Click-target data:
★ ★ ★ ★ ★ ★ ★

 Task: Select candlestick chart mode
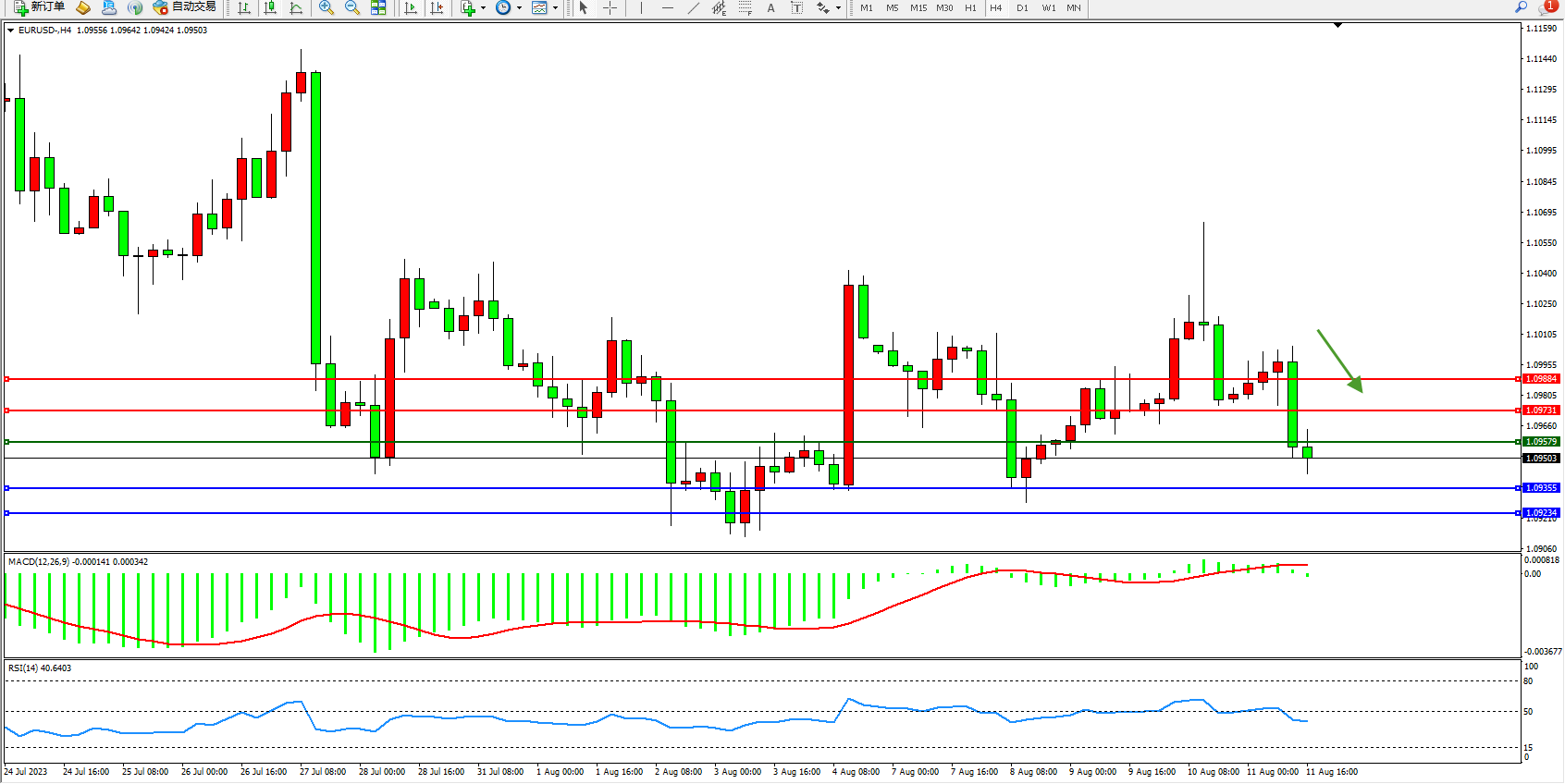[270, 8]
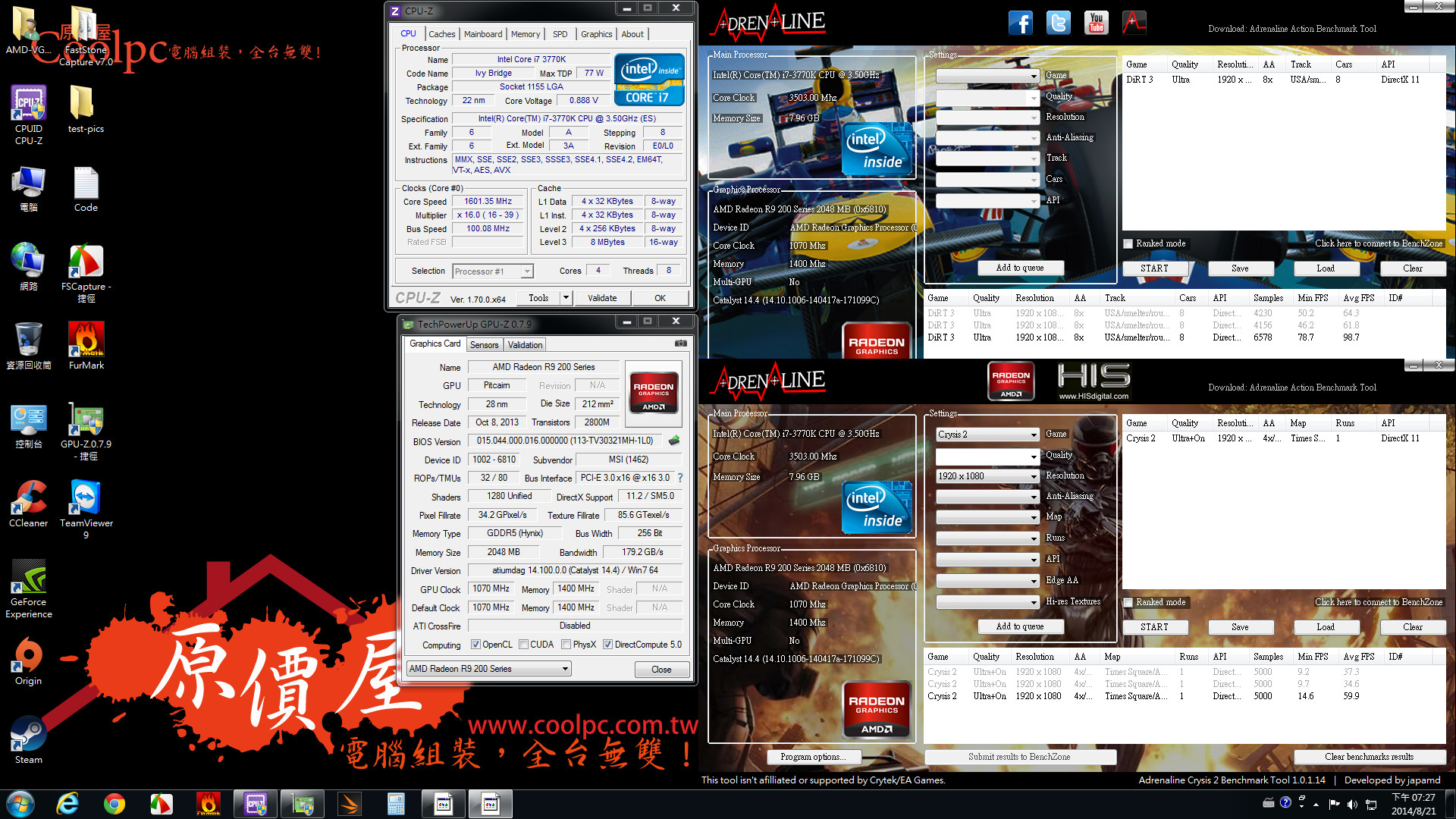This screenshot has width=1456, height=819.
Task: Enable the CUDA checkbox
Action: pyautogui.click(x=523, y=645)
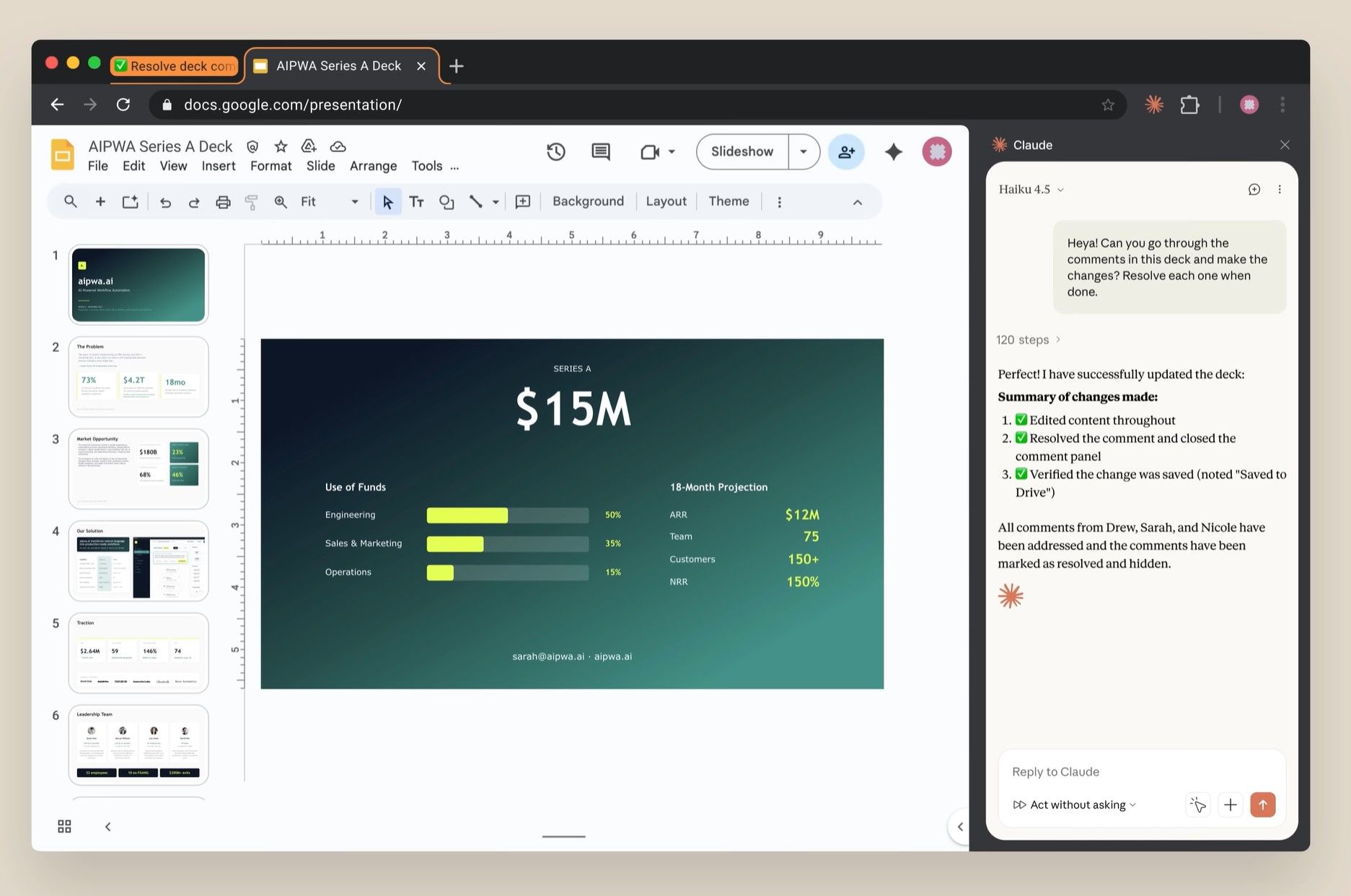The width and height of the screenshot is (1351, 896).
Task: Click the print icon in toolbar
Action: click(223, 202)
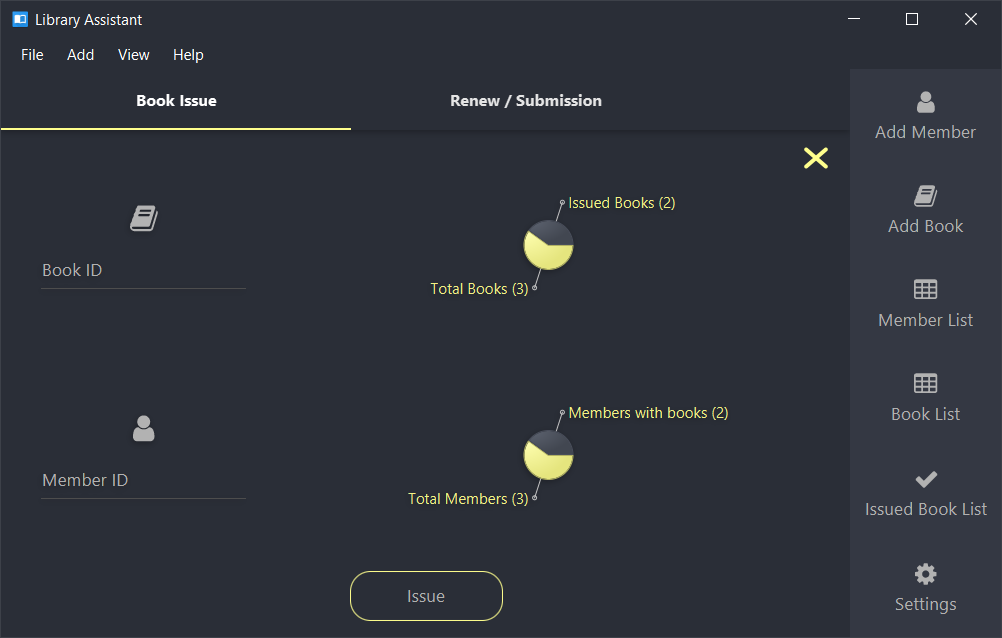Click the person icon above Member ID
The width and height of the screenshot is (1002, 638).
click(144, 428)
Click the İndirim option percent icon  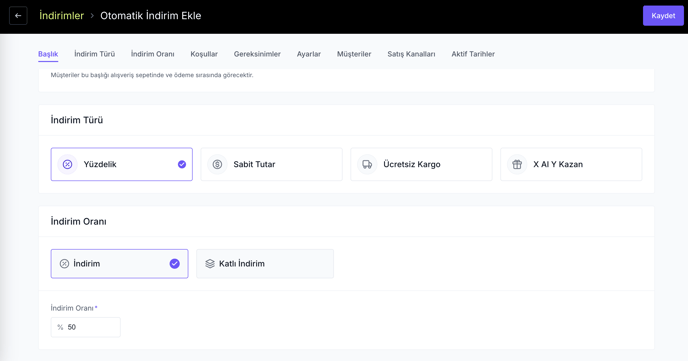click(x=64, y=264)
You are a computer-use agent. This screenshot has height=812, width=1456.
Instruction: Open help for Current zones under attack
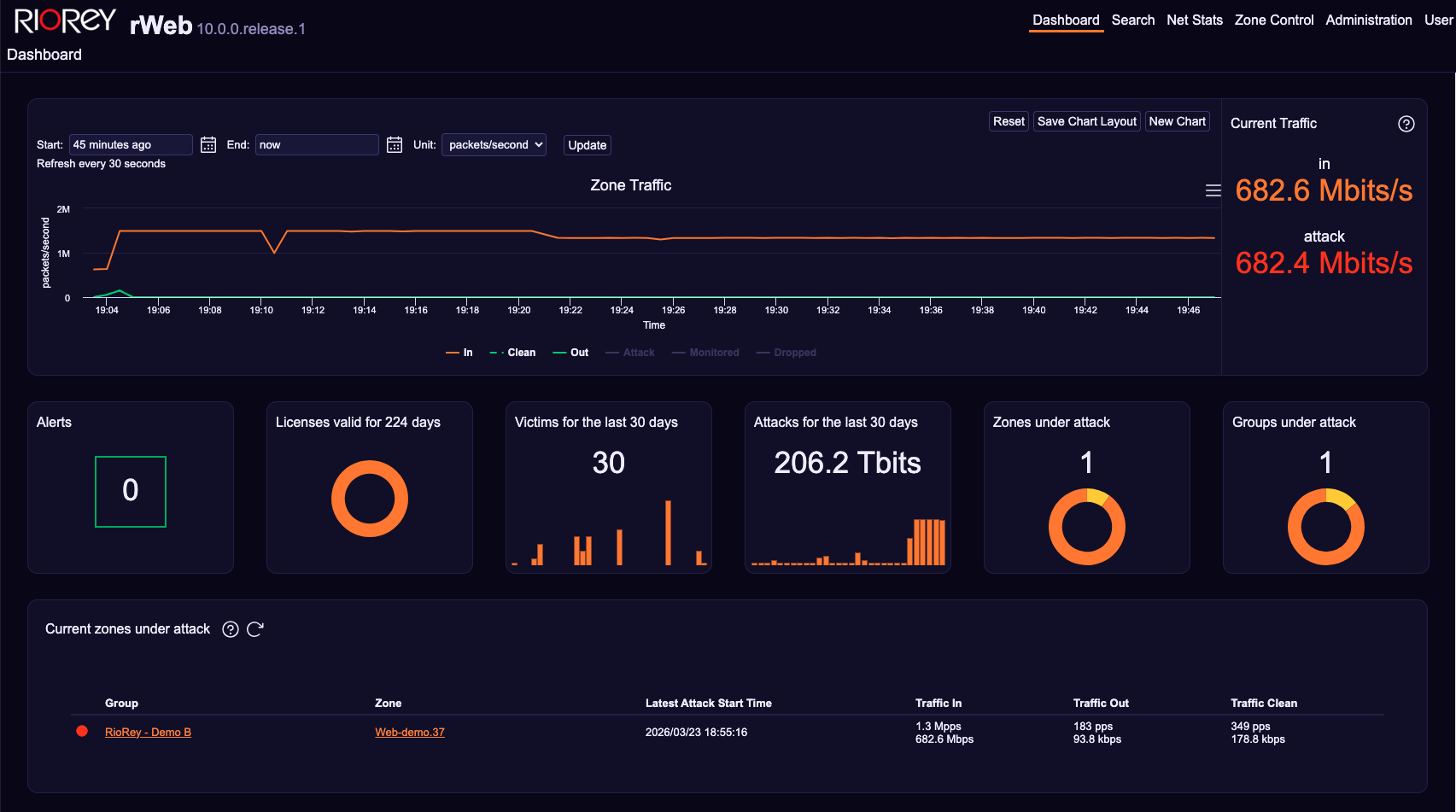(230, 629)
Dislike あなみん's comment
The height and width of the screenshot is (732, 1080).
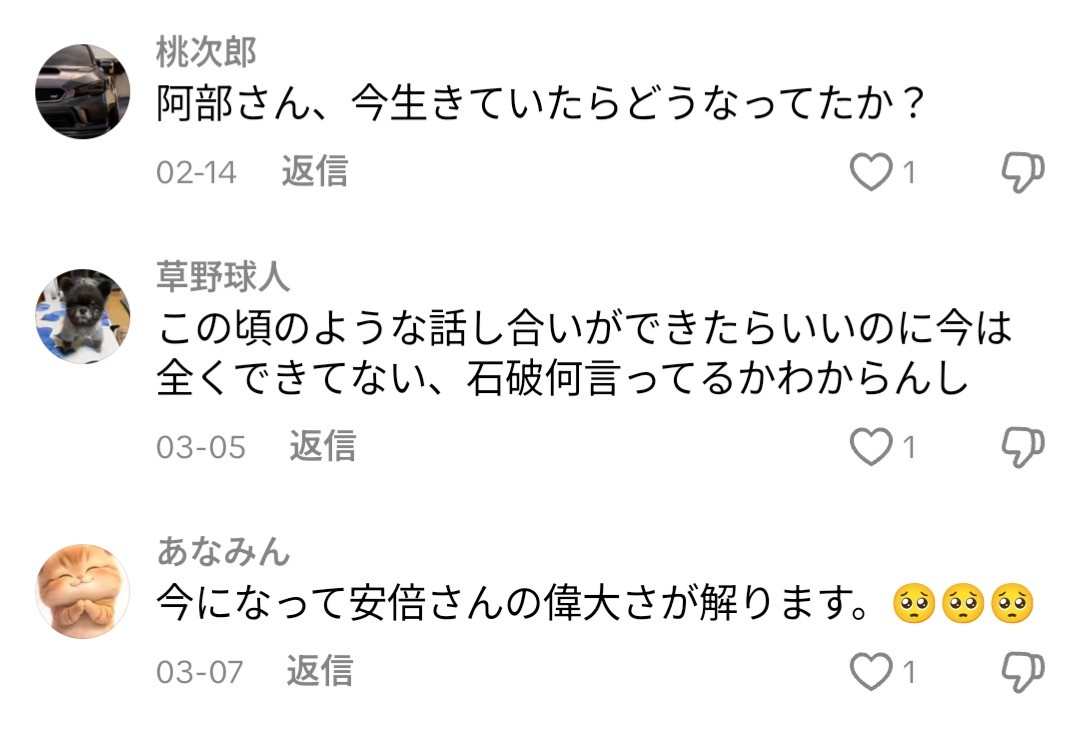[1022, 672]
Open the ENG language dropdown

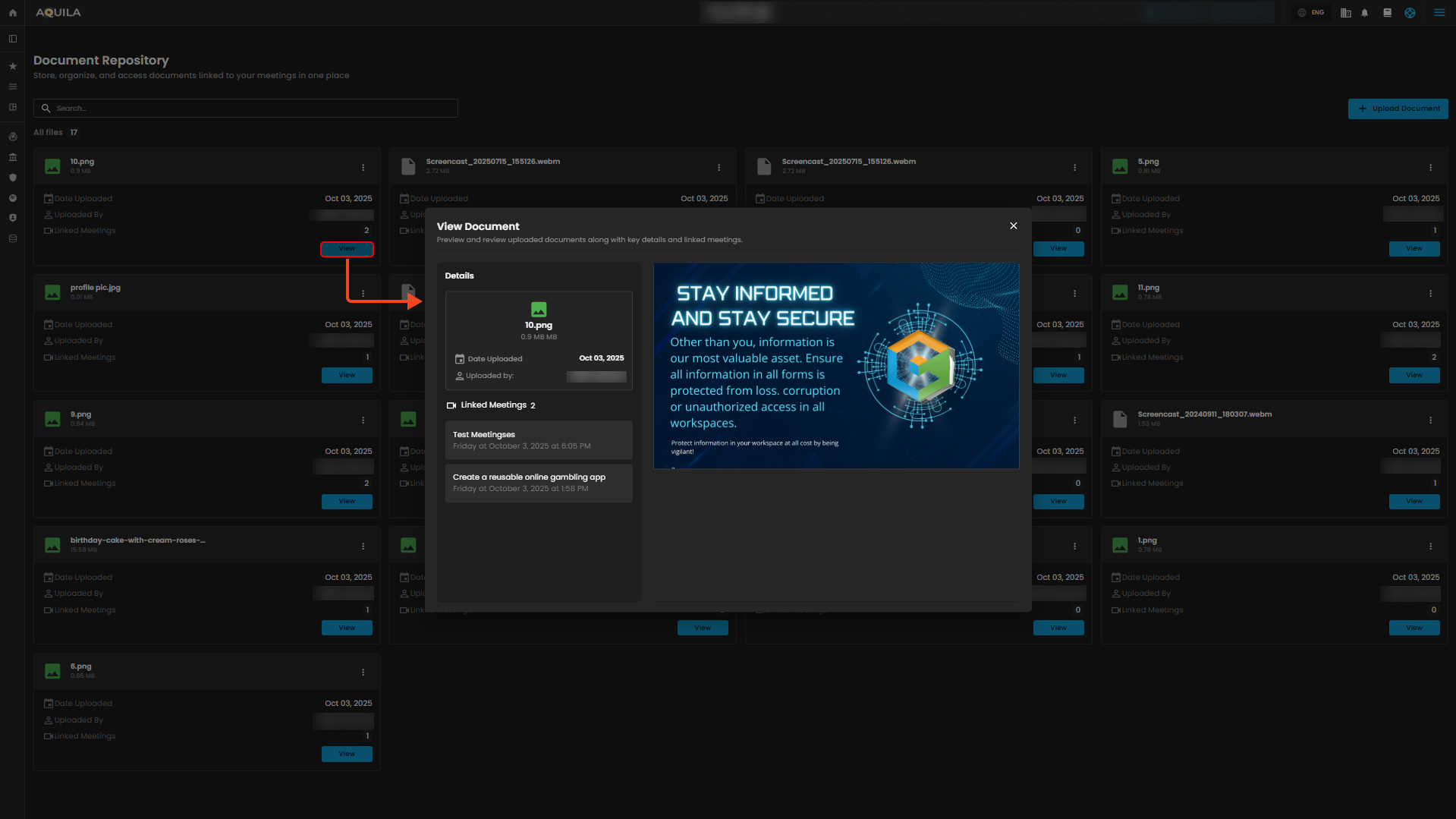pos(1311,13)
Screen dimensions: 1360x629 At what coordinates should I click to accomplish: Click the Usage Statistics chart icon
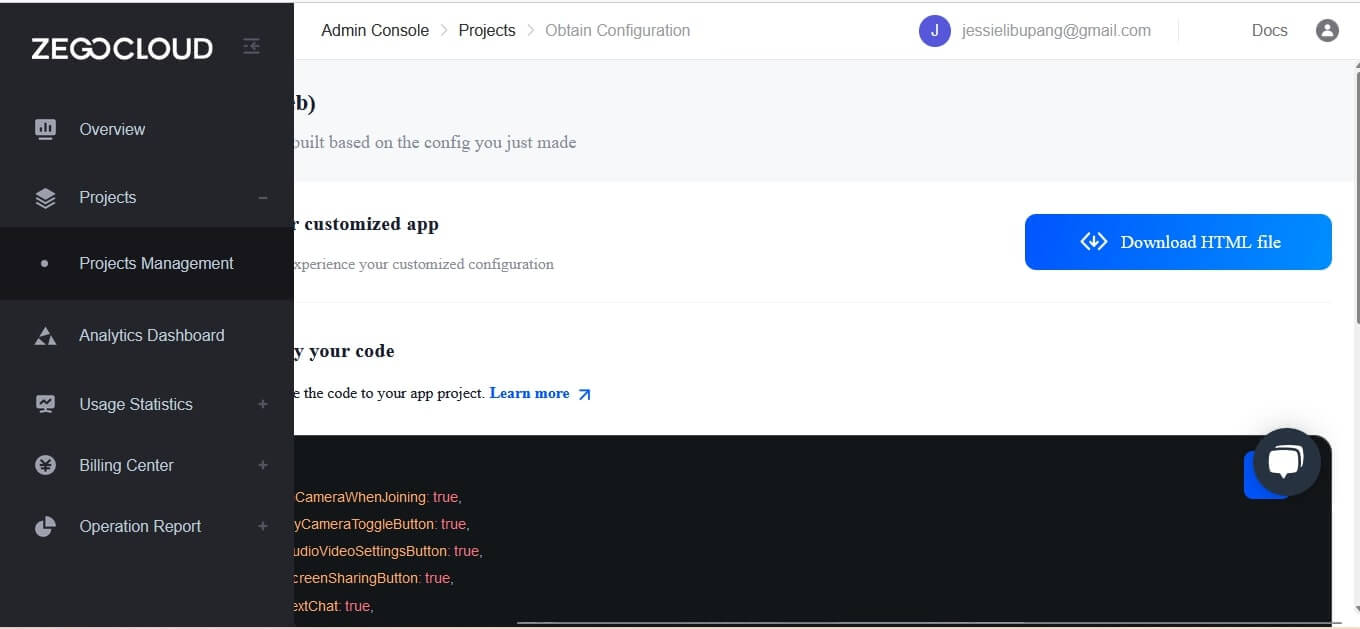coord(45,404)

★ ★ ★ ★ ★ ★ ★

* [Instructions for the task]:
Display each line of the items that contains the word "Open".

* [Solution]:
Instruction: Open help for Current zones under attack
Open the ENG language dropdown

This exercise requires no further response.